In [1]:
import pandas as pd
import numpy as np
import plotly.express as px
import plotly.graph_objects as go

# 1.2

In [48]:
# create a two-dimensional synthetic dataset of 300 points by sampling 100 points each from the three Gaussian distributions
np.random.seed(0)
datasets = []

# distrubution parameters
a_mean = [-1, -1]
a_cov = [[2, 0.5], [0.5, 1]]
b_mean = [1, -1]
b_cov = [[1, -0.5], [-0.5, 2]]
c_mean = [0, 1]
c_cov = [[1, 0], [0, 2]]

sigmas = [0.5, 1, 2, 4, 8]

for sigma in sigmas:
    pa = np.random.multivariate_normal(a_mean, sigma * np.array(a_cov), 100)
    pb = np.random.multivariate_normal(b_mean, sigma * np.array(b_cov), 100)
    pc = np.random.multivariate_normal(c_mean, sigma * np.array(c_cov), 100)

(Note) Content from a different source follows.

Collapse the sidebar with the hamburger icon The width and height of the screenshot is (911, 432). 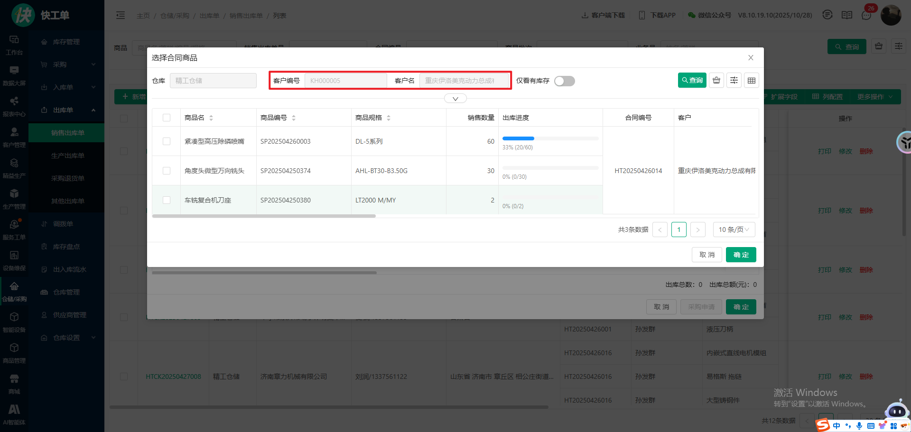pos(121,16)
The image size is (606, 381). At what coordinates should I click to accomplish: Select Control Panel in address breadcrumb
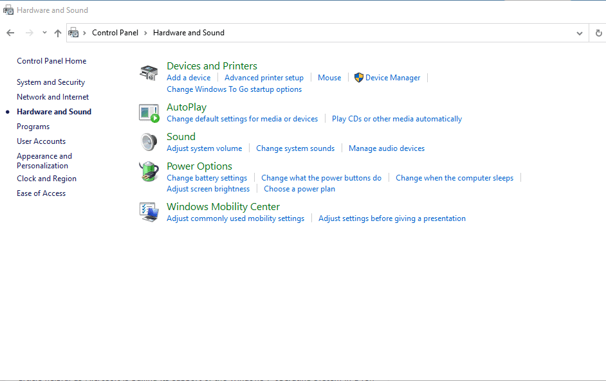pyautogui.click(x=115, y=33)
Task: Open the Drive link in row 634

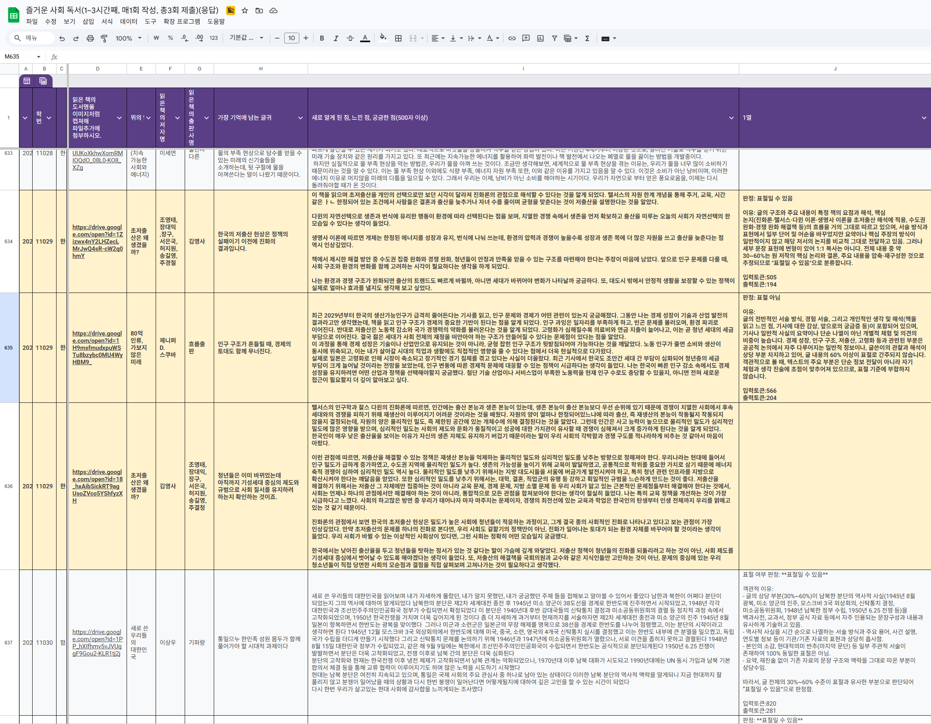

    data = np.concatenate((pa, pb, pc), axis=0)
    datasets.append(data)

In [49]:
# kmeans++ initialization
def kmeanspp(data, k, seed=0):
    np.random.seed(seed)
    centroids = np.zeros((k, data.shape[1]))
    # randomly choose the first centroid
    c1 = np.random.choice(data.shape[0], 1, replace=False)
    centroids[0] = data[c1]
    # choose the next k-1 centroids
    for i in range(1, k):
        D = np.zeros(data.shape[0])
        for j in range(data.shape[0]):
            D[j] = np.min(np.sum((data[j] - centroids[:i]) ** 2, axis=1))
        # randomly choose the next centroid with D probability
        centroids[i] = data[np.random.choice(data.shape[0], 1, p=D / np.sum(D))]

    return centroids


# evaluate clustering objective
def kmeans_clustering_objective(data, centroids, labels):
    obj = 0
    for i in range(data.shape[0]):
        label = int(labels[i])
        obj += np.sum((data[i] - centroids[label]) ** 2)
    return obj


# implement k-means
def kmeans(data, k, seed=0, max_iter=100, tol=1e-6):
    # initialize centroids using k-means++
    centroids = kmeanspp(data, k, seed)

    for iter in range(max_iter):
        new_centroids = np.zeros((k, data.shape[1]))
        # assign each point to the closest centroid
        labels = np.zeros(data.shape[0])
        for i in range(data.shape[0]):
            labels[i] = np.argmin(np.sum((data[i] - centroids) ** 2, axis=1))
        # update centroids
        for i in range(k):
            new_centroids[i] = np.mean(data[labels == i], axis=0)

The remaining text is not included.